Suggested Immobilization Test (SIT) is a research tool to diagnose RLS and is not commonly used clinically.  It is designed to quantify sensory and motor manifestations of RLS during wakefulness and has high sensitivity and specificity (12). 

References

  1. Allen RP, Picchietti D, Hening WA, Trenkwalder C, Walters AS, Montplaisi J. Restless legs syndrome: diagnostic criteria, special considerations, and epidemiology. A report from the restless legs syndrome diagnosis and epidemiology workshop at the National Institutes of Health. Sleep Med 2003;4:101-19.
  2. American Academy of Sleep Medicine (2005) International Classification of Sleep Disorders, 2nd Edition: Diagnostic and Coding Manual, American Academy of Sleep Medicine, Westchester, IL
  3. Ohayon MM, O’Hara R, Vitiello MV. Epidemiology of restless legs syndrome: A synthesis of the literature. Sleep Med Rev 2012;16:283-95.
  4. Montplaisir J, Boucher S, Poirier G, Lavigne G, Lapierre O, Lespérance P. Clinical, polysomnographic, and genetic characteristics of restless legs syndrome: a study of 133 patients diagnosed with new standard criteria. Mov Disord 1997;12:61-5.

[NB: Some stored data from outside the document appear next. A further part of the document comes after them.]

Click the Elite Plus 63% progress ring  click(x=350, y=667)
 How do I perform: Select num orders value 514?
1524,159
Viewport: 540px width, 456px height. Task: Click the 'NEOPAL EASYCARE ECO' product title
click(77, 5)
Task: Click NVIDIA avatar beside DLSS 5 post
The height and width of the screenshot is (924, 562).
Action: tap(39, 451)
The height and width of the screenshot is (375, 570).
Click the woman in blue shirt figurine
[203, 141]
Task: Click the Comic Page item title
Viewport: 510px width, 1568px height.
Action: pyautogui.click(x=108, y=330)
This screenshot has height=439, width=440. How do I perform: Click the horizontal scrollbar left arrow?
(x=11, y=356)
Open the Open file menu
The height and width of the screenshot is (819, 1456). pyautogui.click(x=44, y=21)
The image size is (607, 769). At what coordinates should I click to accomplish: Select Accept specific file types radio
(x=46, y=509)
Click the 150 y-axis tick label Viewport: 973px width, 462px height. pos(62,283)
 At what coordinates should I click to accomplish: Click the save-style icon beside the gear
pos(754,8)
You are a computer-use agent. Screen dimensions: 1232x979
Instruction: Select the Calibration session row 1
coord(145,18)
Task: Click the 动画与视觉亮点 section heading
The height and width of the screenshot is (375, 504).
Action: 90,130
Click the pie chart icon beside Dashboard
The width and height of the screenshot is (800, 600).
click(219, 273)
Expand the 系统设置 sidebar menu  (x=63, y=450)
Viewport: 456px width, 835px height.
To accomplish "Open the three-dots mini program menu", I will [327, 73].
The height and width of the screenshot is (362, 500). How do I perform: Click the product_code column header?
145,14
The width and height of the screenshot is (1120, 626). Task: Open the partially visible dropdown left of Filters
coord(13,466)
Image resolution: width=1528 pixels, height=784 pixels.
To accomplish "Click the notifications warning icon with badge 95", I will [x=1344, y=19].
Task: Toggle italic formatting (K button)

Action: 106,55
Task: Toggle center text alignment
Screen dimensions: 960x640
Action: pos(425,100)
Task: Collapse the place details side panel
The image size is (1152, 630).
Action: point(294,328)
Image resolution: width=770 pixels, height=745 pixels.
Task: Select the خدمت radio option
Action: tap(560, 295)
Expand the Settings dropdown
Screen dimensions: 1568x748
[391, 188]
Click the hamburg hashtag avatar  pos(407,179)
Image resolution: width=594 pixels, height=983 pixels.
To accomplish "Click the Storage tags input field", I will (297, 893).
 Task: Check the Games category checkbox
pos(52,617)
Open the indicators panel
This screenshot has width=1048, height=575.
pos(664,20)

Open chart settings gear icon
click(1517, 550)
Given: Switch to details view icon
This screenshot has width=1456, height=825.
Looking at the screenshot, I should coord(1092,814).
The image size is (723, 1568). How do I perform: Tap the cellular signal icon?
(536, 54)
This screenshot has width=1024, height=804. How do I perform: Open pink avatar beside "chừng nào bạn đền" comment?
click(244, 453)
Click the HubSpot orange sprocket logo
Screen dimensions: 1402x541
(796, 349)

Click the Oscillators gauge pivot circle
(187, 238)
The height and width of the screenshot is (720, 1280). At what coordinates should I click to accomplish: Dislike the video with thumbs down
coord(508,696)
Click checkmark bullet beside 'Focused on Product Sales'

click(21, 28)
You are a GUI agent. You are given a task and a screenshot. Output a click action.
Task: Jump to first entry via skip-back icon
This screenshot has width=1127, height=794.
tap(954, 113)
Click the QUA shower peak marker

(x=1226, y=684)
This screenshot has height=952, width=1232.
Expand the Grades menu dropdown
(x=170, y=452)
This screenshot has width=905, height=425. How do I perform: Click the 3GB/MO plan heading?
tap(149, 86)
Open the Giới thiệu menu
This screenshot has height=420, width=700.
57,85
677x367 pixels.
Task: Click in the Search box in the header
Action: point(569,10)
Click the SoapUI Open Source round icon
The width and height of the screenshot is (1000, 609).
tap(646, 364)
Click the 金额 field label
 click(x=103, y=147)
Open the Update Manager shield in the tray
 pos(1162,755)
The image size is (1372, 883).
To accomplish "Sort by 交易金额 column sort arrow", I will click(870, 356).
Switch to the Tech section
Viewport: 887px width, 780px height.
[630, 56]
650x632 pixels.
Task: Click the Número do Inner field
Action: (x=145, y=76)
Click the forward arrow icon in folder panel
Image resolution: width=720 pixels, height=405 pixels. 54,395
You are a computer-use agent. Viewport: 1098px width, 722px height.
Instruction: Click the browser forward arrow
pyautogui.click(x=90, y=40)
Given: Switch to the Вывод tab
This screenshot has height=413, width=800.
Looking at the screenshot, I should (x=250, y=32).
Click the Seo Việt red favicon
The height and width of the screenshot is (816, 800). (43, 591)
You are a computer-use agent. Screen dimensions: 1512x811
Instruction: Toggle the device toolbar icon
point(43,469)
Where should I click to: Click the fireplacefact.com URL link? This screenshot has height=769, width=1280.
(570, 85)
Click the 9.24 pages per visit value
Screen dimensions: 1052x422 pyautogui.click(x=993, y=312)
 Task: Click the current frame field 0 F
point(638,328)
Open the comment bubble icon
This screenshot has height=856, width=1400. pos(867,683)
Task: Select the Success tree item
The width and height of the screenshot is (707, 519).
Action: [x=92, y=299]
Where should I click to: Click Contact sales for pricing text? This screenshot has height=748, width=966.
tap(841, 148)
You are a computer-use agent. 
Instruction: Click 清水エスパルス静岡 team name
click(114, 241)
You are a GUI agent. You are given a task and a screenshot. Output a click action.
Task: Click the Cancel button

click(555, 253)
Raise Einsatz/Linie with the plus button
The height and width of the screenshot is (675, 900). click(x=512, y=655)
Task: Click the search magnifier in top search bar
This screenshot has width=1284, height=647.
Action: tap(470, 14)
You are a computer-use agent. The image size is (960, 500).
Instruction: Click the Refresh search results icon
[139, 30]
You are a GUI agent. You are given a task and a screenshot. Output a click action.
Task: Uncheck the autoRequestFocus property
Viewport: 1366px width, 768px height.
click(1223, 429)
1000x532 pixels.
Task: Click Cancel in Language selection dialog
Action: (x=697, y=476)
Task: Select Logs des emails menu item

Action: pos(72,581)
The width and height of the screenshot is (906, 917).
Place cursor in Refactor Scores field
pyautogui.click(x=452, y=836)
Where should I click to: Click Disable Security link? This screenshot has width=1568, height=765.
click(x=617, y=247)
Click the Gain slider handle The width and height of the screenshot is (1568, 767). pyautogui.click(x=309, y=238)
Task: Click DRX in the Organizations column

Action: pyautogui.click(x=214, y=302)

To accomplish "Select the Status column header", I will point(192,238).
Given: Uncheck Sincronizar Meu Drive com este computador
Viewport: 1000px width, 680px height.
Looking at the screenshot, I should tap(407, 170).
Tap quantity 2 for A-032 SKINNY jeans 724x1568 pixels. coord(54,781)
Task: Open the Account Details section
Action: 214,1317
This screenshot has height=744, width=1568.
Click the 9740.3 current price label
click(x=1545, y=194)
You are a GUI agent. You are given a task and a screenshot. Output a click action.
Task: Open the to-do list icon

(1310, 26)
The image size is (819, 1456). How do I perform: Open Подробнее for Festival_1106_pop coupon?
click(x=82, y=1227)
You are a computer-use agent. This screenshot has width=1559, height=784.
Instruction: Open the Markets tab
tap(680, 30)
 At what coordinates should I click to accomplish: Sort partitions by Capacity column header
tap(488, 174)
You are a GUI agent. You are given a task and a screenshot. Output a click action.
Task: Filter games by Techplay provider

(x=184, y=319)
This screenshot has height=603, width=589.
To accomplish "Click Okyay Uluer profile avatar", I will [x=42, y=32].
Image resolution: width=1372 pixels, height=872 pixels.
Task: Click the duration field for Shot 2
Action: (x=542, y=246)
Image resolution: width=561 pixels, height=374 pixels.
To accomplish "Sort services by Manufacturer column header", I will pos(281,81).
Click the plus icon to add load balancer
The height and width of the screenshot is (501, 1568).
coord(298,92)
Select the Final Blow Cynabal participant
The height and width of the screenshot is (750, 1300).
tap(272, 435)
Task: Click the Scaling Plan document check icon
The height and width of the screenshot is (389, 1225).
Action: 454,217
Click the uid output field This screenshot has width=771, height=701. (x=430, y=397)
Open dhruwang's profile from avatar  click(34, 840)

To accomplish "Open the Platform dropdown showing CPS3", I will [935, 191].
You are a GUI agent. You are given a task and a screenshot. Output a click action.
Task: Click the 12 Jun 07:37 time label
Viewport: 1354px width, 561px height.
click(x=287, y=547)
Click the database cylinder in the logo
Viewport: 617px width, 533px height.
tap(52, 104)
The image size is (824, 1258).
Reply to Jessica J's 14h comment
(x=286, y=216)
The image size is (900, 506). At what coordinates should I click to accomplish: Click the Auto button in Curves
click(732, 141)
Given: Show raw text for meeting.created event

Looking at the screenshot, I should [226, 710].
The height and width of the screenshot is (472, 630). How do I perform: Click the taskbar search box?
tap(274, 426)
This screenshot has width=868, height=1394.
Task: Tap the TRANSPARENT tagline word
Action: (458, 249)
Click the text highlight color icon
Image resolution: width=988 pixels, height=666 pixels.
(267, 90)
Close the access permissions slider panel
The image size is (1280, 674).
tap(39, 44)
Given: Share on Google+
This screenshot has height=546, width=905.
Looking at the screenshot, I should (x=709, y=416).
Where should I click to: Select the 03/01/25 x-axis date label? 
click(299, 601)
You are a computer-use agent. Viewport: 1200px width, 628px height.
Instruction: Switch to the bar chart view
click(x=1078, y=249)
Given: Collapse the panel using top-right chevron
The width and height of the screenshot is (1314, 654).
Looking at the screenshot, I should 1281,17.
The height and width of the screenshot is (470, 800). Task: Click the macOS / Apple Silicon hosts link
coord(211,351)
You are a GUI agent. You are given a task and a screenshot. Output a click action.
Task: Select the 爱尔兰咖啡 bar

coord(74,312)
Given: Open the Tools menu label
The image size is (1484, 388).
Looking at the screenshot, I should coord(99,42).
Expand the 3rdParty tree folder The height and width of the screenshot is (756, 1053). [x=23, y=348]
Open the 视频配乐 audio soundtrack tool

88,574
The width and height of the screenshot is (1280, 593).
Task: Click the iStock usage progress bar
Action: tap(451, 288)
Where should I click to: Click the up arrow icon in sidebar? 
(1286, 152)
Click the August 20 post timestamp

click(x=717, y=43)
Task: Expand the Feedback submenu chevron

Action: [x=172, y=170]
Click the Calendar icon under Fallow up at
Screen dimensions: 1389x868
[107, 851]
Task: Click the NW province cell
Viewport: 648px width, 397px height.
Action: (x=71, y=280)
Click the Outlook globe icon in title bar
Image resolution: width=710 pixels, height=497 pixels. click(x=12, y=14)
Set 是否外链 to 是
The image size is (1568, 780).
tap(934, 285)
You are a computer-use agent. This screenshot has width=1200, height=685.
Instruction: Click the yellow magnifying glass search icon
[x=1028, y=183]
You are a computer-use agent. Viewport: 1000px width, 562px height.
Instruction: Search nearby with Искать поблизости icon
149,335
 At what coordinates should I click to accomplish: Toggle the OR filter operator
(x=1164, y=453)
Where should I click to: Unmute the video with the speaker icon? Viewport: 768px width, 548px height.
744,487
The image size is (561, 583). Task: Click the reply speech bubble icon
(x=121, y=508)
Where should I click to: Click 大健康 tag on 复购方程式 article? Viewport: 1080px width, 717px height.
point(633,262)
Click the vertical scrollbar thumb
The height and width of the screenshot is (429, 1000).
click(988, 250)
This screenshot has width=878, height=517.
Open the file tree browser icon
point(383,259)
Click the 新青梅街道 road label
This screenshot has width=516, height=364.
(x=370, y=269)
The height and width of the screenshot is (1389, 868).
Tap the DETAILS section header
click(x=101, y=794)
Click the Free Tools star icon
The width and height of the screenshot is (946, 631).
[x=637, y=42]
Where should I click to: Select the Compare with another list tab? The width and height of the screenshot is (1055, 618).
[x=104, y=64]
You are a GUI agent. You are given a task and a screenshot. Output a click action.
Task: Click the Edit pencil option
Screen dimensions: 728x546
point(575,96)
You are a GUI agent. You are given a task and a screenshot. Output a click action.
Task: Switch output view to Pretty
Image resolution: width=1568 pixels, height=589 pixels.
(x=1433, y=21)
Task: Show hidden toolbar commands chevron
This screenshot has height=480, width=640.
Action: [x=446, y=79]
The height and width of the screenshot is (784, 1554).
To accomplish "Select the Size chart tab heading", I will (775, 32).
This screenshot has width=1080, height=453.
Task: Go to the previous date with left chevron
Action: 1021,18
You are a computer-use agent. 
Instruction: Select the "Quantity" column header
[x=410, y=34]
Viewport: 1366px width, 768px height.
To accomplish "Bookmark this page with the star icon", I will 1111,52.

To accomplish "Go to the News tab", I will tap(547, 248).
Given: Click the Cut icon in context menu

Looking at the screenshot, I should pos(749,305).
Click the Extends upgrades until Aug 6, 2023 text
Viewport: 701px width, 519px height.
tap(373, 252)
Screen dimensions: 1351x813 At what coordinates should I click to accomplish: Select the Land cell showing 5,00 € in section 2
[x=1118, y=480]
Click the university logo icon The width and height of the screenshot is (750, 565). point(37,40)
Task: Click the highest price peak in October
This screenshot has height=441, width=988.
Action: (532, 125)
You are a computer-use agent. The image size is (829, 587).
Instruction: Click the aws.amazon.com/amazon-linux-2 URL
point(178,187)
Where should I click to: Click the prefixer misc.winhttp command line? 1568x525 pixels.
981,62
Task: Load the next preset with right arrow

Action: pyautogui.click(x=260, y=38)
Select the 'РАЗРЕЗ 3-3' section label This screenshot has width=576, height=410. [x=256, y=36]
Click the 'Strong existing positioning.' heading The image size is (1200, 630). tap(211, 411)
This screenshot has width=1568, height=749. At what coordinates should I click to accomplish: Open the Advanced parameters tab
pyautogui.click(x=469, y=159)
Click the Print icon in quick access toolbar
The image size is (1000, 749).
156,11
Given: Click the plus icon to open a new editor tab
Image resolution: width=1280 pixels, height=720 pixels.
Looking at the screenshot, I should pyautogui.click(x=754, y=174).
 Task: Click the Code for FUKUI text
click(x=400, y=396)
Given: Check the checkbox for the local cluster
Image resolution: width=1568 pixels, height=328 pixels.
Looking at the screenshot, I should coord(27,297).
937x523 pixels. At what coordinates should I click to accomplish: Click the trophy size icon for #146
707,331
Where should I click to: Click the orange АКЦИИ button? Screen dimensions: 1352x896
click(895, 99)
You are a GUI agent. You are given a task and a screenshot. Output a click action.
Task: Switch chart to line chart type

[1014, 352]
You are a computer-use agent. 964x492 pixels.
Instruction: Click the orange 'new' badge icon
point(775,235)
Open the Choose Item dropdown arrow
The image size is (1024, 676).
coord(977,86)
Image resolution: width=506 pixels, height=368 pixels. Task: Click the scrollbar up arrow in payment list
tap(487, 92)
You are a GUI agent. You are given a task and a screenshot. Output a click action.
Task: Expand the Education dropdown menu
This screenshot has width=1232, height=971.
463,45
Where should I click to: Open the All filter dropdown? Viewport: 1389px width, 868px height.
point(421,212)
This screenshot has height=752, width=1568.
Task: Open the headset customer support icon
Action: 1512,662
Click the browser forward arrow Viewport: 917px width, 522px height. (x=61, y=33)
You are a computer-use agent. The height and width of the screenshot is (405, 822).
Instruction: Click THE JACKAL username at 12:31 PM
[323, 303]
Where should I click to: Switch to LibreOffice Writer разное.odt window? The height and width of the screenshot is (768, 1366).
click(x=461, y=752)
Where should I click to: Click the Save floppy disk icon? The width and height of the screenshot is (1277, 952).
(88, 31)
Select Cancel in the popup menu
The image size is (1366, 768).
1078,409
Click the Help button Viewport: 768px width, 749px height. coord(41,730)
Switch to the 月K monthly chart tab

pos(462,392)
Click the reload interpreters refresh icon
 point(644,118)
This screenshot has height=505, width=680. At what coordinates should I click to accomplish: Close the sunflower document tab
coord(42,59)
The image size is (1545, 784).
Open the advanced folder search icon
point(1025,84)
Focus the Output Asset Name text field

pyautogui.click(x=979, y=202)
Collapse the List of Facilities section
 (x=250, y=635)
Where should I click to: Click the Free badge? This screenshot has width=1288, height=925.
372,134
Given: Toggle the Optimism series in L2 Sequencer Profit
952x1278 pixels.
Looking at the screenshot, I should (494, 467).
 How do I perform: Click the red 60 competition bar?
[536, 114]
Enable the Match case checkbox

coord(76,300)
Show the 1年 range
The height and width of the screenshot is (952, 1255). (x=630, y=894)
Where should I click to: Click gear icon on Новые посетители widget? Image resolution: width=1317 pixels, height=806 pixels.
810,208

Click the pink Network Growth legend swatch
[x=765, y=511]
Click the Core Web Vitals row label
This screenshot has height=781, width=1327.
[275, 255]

  5. Leschziner G, Gringras P. Restless legs syndrome. BMJ 2012 May 23;344:e3056.
  6. Salas RE, Gamaldo CE, Allen RP. Update in restless legs syndrome. Curr Opin Neurol 2010;23:401-6.
  7. Connor JR, Boyer PJ, Menzies SL, Dellinger B, Allen RP, Ondo WG, Earley CJ. Neuropathological examination suggests impaired brain iron acquisition in restless legs syndrome. Neurology 2006;61:304-9.
  8. Budhiraja P, Budhiraja R, Goodwin JL, Allen RP, Newman AB, Koo BB, Quan SF. Incidence of restless legs syndrome and its correlates. J Clin Sleep Med 2012;8:119-24.
  9. Greco D. Restless legs syndrome and diabetes mellitus: an accidental association? Recenti Prog Med 2011;102:212-6.
  10. Earley CJ, Silber MH. Restless legs syndrome: understanding its consequences and the need for better treatment. Sleep Med 2010;11:807-15.